Now, as water comes in at an incredible rate, many visitors find themselves stranded every year.
When the tide rises the “magic” road disappears under 13 feet of water.So people can only use the road twice a day for a few hours. While the road is pretty unique, it’s extremely dangerous too. In order to prevent cars sinking into the rapidly-disappearing sand, a cobblestone road was laid down.And elevated rescue towers were built for people caught between the tides to climb and wait to be rescued. So if you’re planning to drive on Passage du Gois, be sure to ask about the tide times.
Image credit: YouTube
LEH- MANALI HIGHWAY, INDIA
Leh-Manali Highway runs through several high mountain passes, located at an altitude of 4 to 5 km (13,123 to 16,404 ft). The road is extremely narrow, but this doesn’t prevent local drivers from zooming through at high speeds.
Image credit: YouTube
You must have fantasized travelling on this road since you saw Kareena and Shahid merrily making their way through this one in Jab We Met. No doubt, the landscape is as scenic as you can visualise, but it is also dangerous to travel on this road due to a 479km-long route that is surrounded by lofty mountains and covered with snow in various parts, making it one of the most trickiest roads in India.
Image credit: hillpost.in
NATHU LA PASS, GANGTOK, INDIA
Nathula is located around 56 kms from Gangtok at an altitude of 14450 ft and the road passes through the Tsomgo lake. It is one of the highest motorable mountain passes and is surrounded by rich alpine flora. Nathula is open for Indian nationals on Wednesday, Thursday, Friday, Saturday and Sundays.

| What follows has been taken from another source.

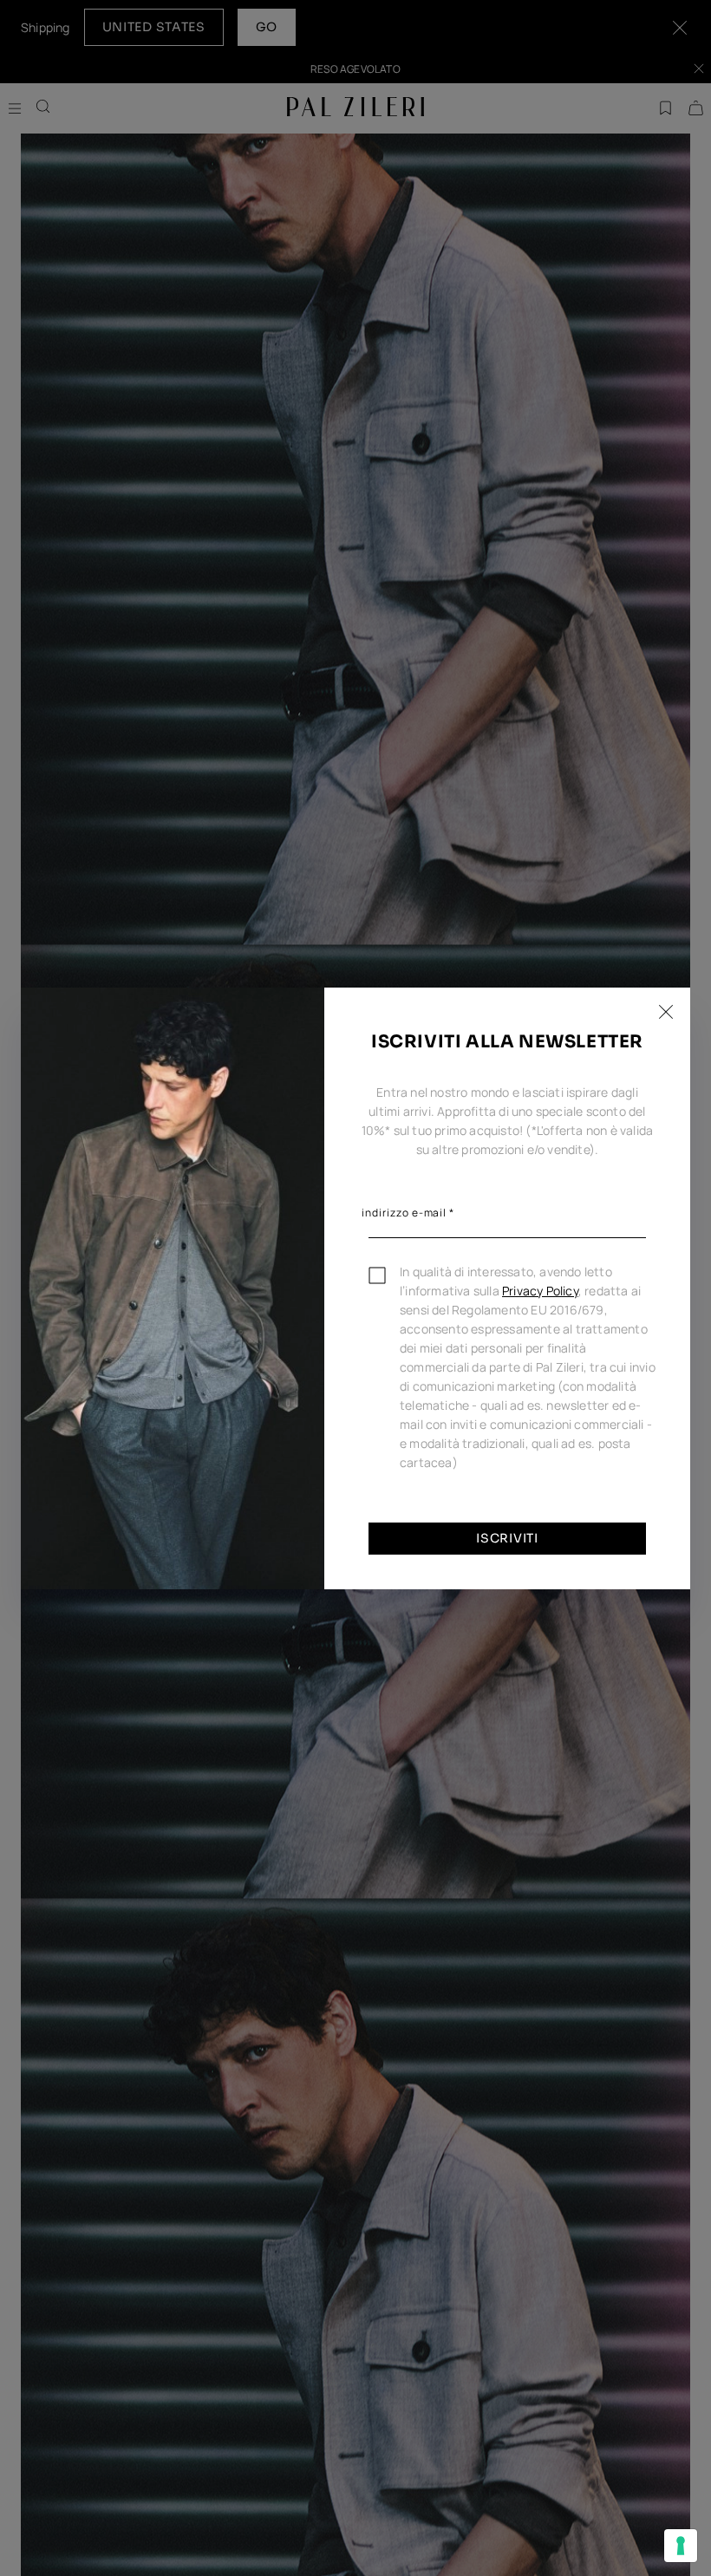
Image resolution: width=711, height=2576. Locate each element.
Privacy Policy (540, 1290)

HolidayIQ Traveller Seema Kale shares, “It was an amazing experience. The winding and treacherous roads was an adventure in itself. Due to continuous land slides be prepared for a roller coaster ride. On the way to Nathu La, we can stop at changu lake and take jackets and gumboots on rent. There is also a small market at changu where one can purchase jackets and winter wear which is from China.”
Image credit: TripAdvisor
KOLLI HILLS, BANGALORE,INDIA
Riding through these hairpin bends is an exhilarating experience. This route is dangerous but yet thrilling and makes for an ideal ride from Bangalore.
HolidayIQ Traveller Suresh AS shares, “Kolli hills is the nice place to have a short trip( 2 days). There are lot of sightseeing places. It has 72 hairpin bends I think. The government is developing the kolli hills as one the best tourist place in tamilnadu. the people of kolli hills are nice and they respecting good. There are lot resorts placed in kolli hills but the best resort is Nallathambi Resort.”

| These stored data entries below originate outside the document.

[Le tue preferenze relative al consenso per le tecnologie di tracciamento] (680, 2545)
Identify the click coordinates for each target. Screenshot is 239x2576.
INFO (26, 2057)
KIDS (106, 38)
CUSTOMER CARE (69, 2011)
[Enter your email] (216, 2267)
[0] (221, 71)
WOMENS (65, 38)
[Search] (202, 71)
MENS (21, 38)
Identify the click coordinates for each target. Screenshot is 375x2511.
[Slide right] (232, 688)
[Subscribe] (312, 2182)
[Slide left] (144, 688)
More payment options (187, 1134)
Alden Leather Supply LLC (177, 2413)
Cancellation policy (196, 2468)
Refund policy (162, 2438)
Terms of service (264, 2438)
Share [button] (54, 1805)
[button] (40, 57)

Image credit: The 5th Gear Riders
Image credit: TripAdvisor
ZHANGJIAJIE TIANMEN MOUNTAIN ROAD, CHINA
A road that’s 11 km (6.8 mi) long with 99 bends leads to the top of Tianmen Mountain where the Buddhist temple is situated. In some sections, the distance between two curves is less than 200 m (656 ft), so drivers have to be extremely careful.
Image credit: BookMundi
ROAD THROUGH SALAR DE UYUNI, BOLIVIA
The highway running through the dried Salar de Uyuni, Death Road, is located at an altitude of 3,650 m (11,811 ft) above sea level. Local landscapes are so unusual that it’s easy to get lost in them, and cell phones here are mostly useless. Even though it’s safe to go here with a tour group, it’s better to avoid going on your own, especially since at night the temperature falls to −30°C (-22°F).
Image credit: Inhabitat
ROAD THROUGH SKIPPERS CANYON, NEW ZEALAND
Numerous holes and cliffs, steep descents, sudden bends, suspension bridges, and narrowings of the road are far from all the surprises lurking on the crossing through Skippers Canyon. Local car rental agencies don’t even provide insurance for those who are going to conquer this route.

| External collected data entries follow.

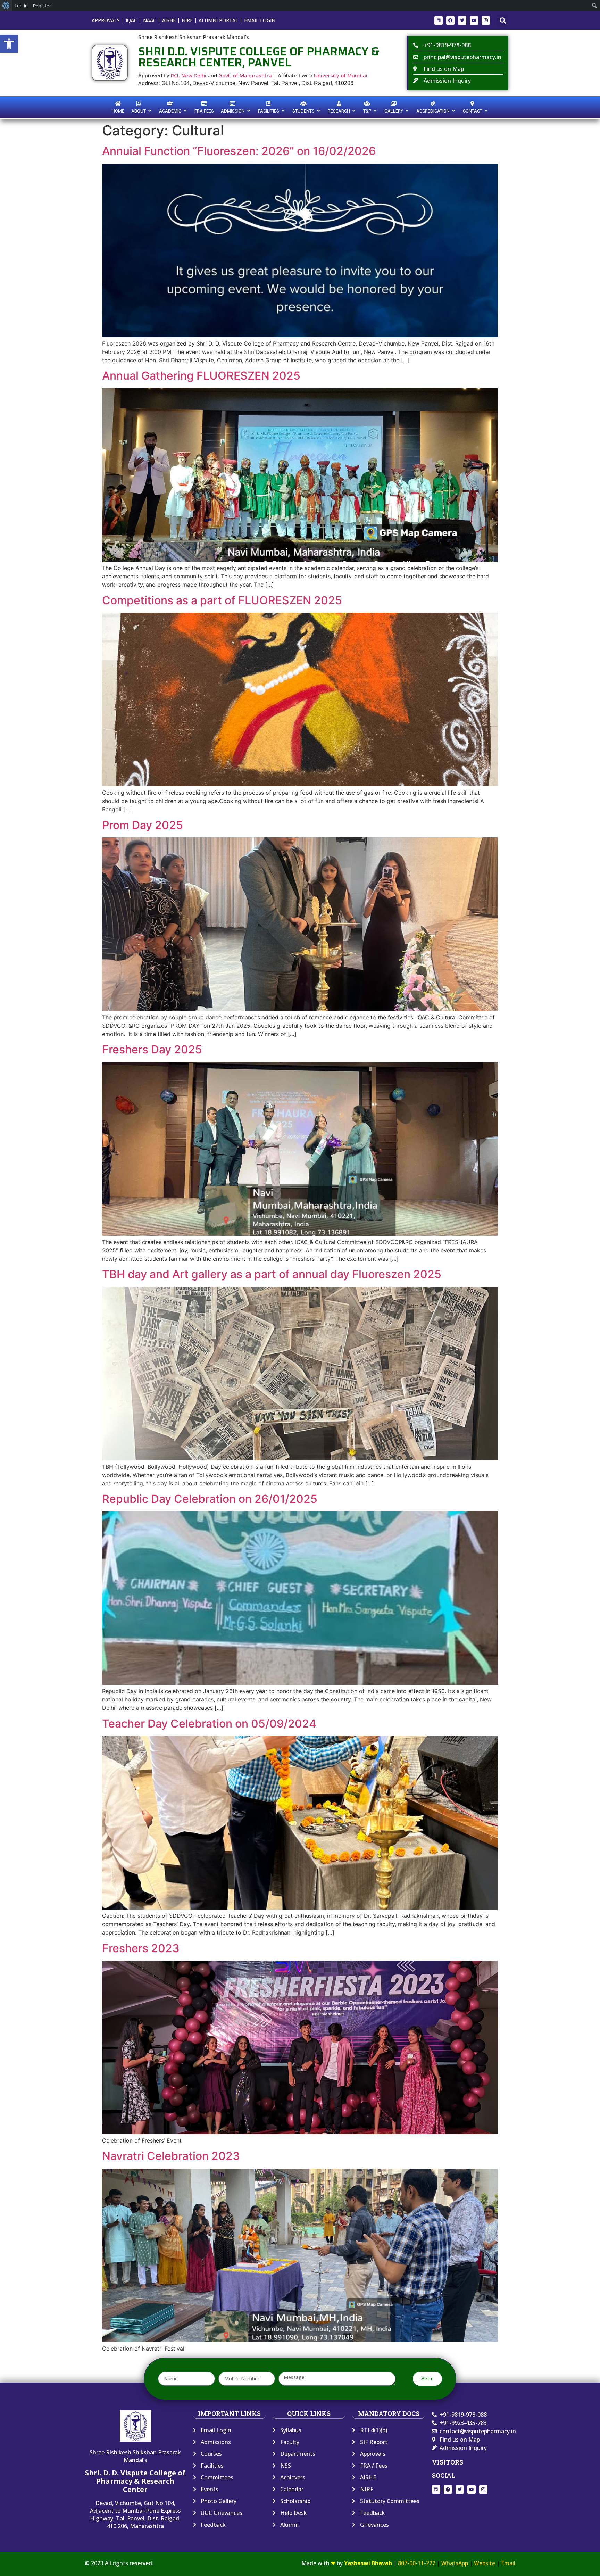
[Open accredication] (453, 111)
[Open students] (318, 111)
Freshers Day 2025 (152, 1049)
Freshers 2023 (141, 1948)
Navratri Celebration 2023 (171, 2156)
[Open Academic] (185, 111)
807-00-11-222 (416, 2563)
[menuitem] (6, 5)
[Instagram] (486, 20)
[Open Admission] (249, 111)
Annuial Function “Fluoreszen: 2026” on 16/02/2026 (239, 151)
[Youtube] (474, 20)
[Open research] (354, 111)
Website (484, 2563)
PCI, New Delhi (188, 75)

THE JAMES W. DALTON HIGHWAY, ALASKA,USA
Only 175 km (108.7 mi) of this 666-km (413.8 mi) highway are covered with bitumen, and one has to drive the rest of the way on gravel. There are only 3 settlements, 3 refueling stations, and only 1 medical center throughout the highway. The local police force checks the presence of everything necessary for survival in the difficult Alaskan conditions for everyone who enters this route.